Issue with Spring Boot/Webflux APIs on Kubernetes

Summary

Spring Boot/Webflux APIs on Kubernetes failed to respond to health checks during load testing, causing Kubernetes to restart the service. The issue arose due to thread pool exhaustion under high concurrency, preventing health check endpoints from being serviced.

Root Cause

Thread pool exhaustion: Webflux’s default thread pool size was insufficient to handle both application requests and health checks under load.
Kubernetes probes timing out: Liveness and readiness probes failed after 45 seconds, triggering pod restarts.

Why This Happens in Real Systems

Non-blocking I/O assumptions: Webflux is reactive, but downstream services or blocking operations can still saturate threads.
Default configurations: Spring Boot and Kubernetes defaults are not optimized for high-concurrency scenarios.
Resource contention: Limited CPU/memory in Kubernetes pods exacerbates thread pool limitations.

Real-World Impact

Service downtime: Pods restarted unnecessarily, leading to intermittent API unavailability.
Degraded user experience: Load test failures masked actual application performance issues.
Operational overhead: Frequent restarts increased resource consumption and monitoring alerts.

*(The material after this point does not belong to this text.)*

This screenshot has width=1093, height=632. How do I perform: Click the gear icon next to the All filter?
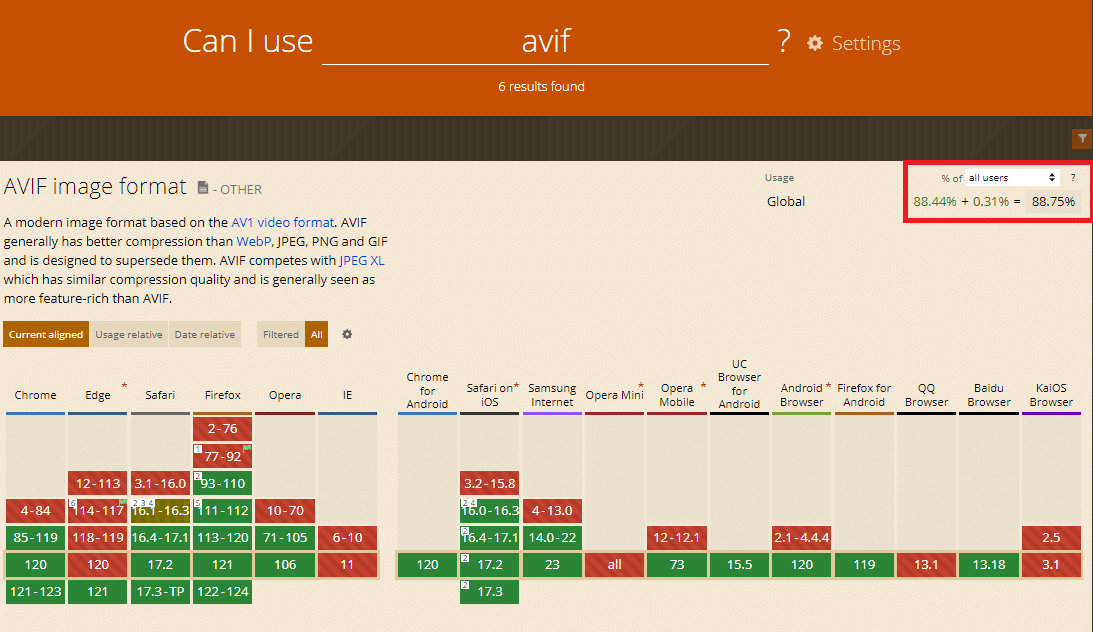[x=346, y=334]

Example or Code (if necessary and relevant)

@Bean
public ReactorResourceFactory resourceFactory() {
    ReactorResourceFactory factory = new ReactorResourceFactory();
    factory.setUseGlobalResources(false);
    factory.setWorkerThreadCount(100); // Increase thread pool size
    return factory;
}

How Senior Engineers Fix It

Increase thread pool size: Configure ReactorResourceFactory to allocate more threads for Webflux.
Optimize Kubernetes probes: Adjust probe timeouts and periods to match application behavior.
Monitor thread usage: Use metrics to detect thread pool saturation early.
Tune Kubernetes resources: Allocate more CPU/memory to pods to handle higher concurrency.

Why Juniors Miss It

Assumption of reactivity: Juniors often assume Webflux handles all concurrency without thread management.
Overlooking defaults: Failure to review and adjust default configurations for production workloads.
Lack of load testing experience: Insufficient testing to uncover edge cases under high concurrency.